Sonnets are complicated, and some of his plays do get story-heavy and confusing - A Comedy of Errors is a bitch to read, it needs to be watched, because the hilarity gets lost in half the stage directions. But I think Shakespeare could enlighten everyone, each a totally unique way, and inspire us to write about the world slightly different. If you read the passages below slowly, figuring out what each line means before getting scared of the next one, then you can see just how simple and honest his work really was. Shakespeare was all about life and death, and the mess that happens in the middle: anyone who thinks he was the most romantic man ever, or the inventer of new stories, or the beginning of some great era of plays, really needs to do a bit of studying. He's just a wordsmith, but a brilliant one nonetheless.
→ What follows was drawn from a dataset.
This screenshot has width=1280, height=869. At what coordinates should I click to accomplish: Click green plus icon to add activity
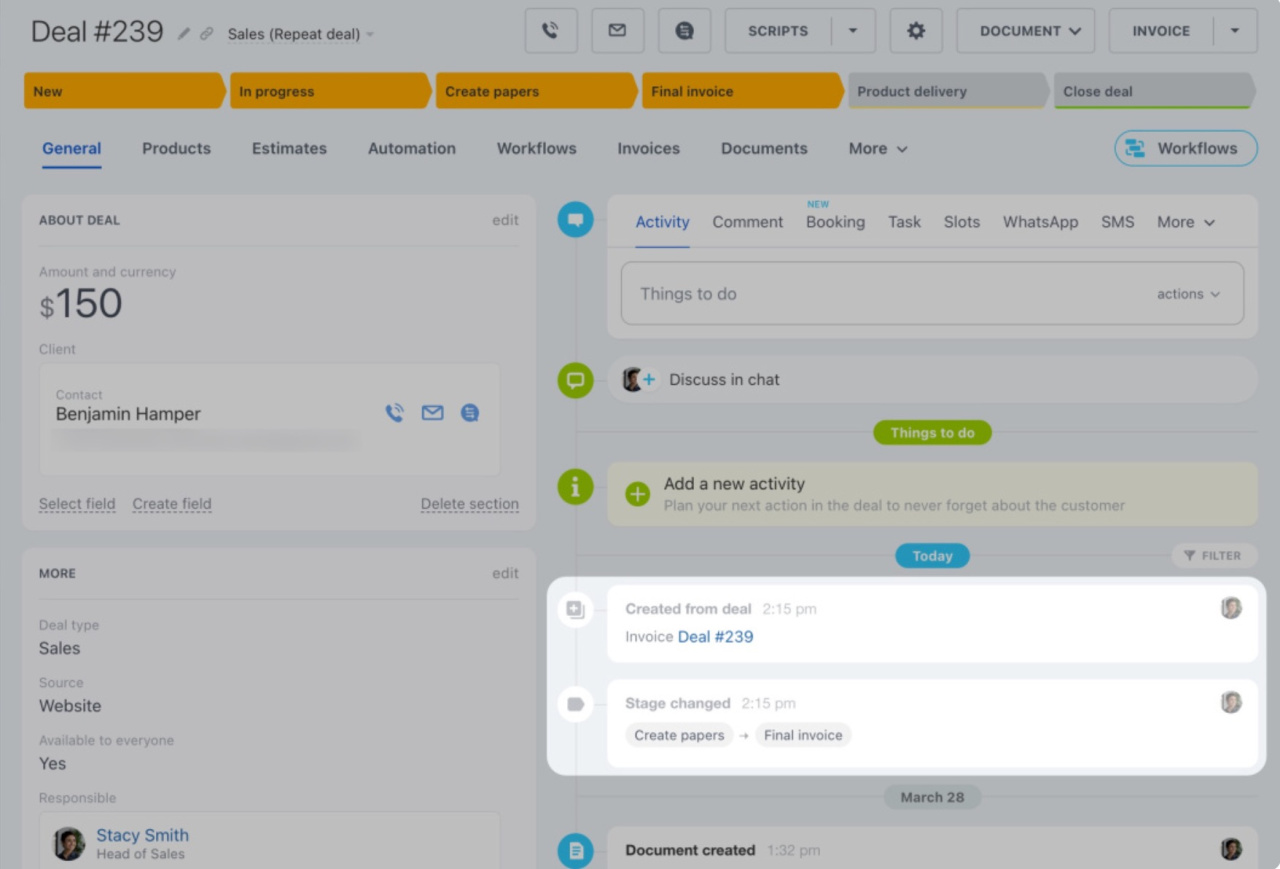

Romeo and Juliet Epilogue:
Two households, both alike in dignity,
In fair Verona, where we lay our scene,
From ancient grudge break to new mutiny,
Where civil blood makes civil hands unclean.
From forth the fatal loins of these two foes
A pair of star-cross'd lovers take their life;
Whose misadventured piteous overthrows
Do with their death bury their parents' strife.
The fearful passage of their death-mark'd love,
And the continuance of their parents' rage,
Which, but their children's end, nought could remove,
Is now the two hours' traffic of our stage;
The which if you with patient ears attend,
What here shall miss, our toil shall strive to mend.